— 提示された文章 —
· · · ·

美のカタチから世界を見渡す ガイドブック。”
とある。

 

目次
黄金の扇風機
1 風景は発明されたもの
2 美人の条件ってなに?
3 アートと呼びたくないアートの世界
4 科学から美しいを考える
5 美しいは感じるもの
「美しい」の境界を飛び越えよう
日々、ちいさな賛美を
主な参考文献
掲載図版一覧

 

感想。
あぁ、やっぱり、いいねぇ、真智さんの世界観。
ただ、美しいものを体感して愛でよう、っていうだけの話ではない。日本の美を見直そうって話でもない。「美しい」を感じる、それでいい、って話。そういう、心の声を聴かないといけないよなぁ、って思った。

 

最初に出てきた「黄金の扇風機」は、かつてのエジプトのアパートで見られた原風景の話。エジプトでは、外国人が借りるアパートは、家具付きアパートがほとんどで、その家具や内装が、 ベルサイユ宮殿から持ってきたかのような猫足のテーブル、 パーティー会場のようなシャンデリア、 金色に塗られた派手な 枠付き鏡、 ピンクに金の花柄をあしらった ベッドなど、、、、日本人的には、毎日見ていたら疲れちゃいそうな物だったという。そして、電気屋さんに並ぶ扇風機は、羽根の大半が金色というものがほとんど、、、と。

が、その様子も、3,4年のうちに、シンプルなものに変わっていった、というのだ。エジプト人の好みが、美意識がかわっていったのだろう。

· · · ·

— やること一覧 —
1 > 本の感想文について、次の問いに答えてください。
(a) 目次で「1」と番号の付いた章の題は何か。
(b) エジプトで外国人が借りるアパートは、ほとんどがどういうアパートだったか。
(c) その派手な様子は、何年のうちにシンプルなものに変わっていったとされているか。
2 > 本の感想文の「あぁ、やっぱり、いいねぇ、真智さんの世界観。」から「識がかわっていったのだろう。」までを、その語句も含めて書き出し、「アパート」をすべて「集合住宅」に書き換えてください。

[語や要素を指し示すエントリ]
· · · ·

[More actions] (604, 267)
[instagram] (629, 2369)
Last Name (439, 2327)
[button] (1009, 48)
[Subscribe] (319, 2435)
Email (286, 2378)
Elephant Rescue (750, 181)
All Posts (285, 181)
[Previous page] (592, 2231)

· · · ·

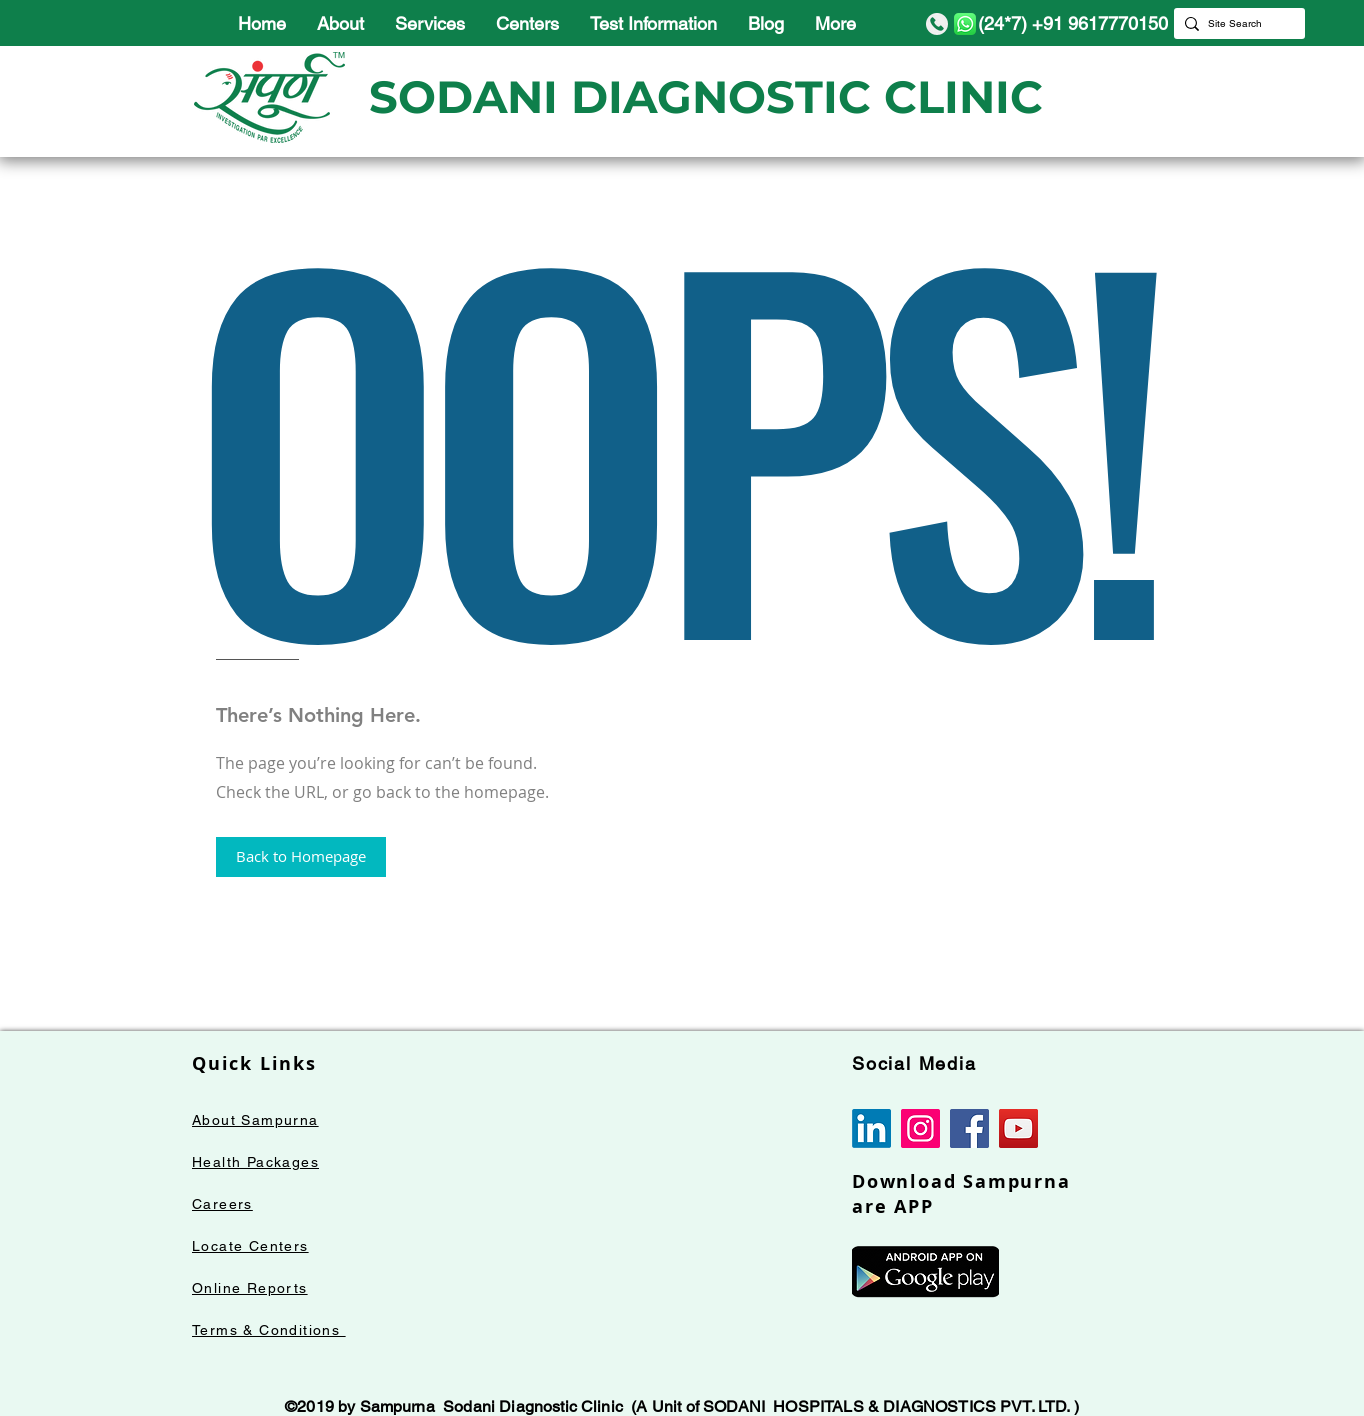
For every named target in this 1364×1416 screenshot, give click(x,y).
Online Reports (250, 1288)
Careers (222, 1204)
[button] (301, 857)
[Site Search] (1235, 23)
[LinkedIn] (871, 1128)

· · · ·

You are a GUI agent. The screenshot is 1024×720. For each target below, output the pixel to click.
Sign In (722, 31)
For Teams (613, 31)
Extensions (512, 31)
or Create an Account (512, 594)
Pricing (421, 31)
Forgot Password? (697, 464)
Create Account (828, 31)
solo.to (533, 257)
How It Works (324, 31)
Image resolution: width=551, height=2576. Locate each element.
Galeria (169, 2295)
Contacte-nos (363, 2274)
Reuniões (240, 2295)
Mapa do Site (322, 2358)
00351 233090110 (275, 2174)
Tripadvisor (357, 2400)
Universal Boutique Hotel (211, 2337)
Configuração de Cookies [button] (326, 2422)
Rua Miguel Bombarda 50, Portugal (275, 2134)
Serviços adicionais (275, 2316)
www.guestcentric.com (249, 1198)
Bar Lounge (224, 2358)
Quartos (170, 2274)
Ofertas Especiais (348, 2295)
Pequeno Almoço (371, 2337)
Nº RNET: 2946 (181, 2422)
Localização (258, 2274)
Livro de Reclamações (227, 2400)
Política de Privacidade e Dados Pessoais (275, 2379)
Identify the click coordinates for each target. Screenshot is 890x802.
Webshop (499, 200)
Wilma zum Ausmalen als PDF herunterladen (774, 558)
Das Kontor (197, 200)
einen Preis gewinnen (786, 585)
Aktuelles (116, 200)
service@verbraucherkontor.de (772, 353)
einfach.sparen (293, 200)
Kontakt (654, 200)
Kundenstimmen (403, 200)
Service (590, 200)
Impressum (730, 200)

· · · ·

— 解答 —
1 >
(a) 風景は発明されたもの
(b) 家具付きアパート
(c) 3,4年

2 >
あぁ、やっぱり、いいねぇ、真智さんの世界観。
ただ、美しいものを体感して愛でよう、っていうだけの話ではない。日本の美を見直そうって話でもない。「美しい」を感じる、それでいい、って話。そういう、心の声を聴かないといけないよなぁ、って思った。

 

最初に出てきた「黄金の扇風機」は、かつてのエジプトの集合住宅で見られた原風景の話。エジプトでは、外国人が借りる集合住宅は、家具付き集合住宅がほとんどで、その家具や内装が、 ベルサイユ宮殿から持ってきたかのような猫足のテーブル、 パーティー会場のようなシャンデリア、 金色に塗られた派手な 枠付き鏡、 ピンクに金の花柄をあしらった ベッドなど、、、、日本人的には、毎日見ていたら疲れちゃいそうな物だったという。そして、電気屋さんに並ぶ扇風機は、羽根の大半が金色というものがほとんど、、、と。

が、その様子も、3,4年のうちに、シンプルなものに変わっていった、というのだ。エジプト人の好みが、美意識がかわっていったのだろう。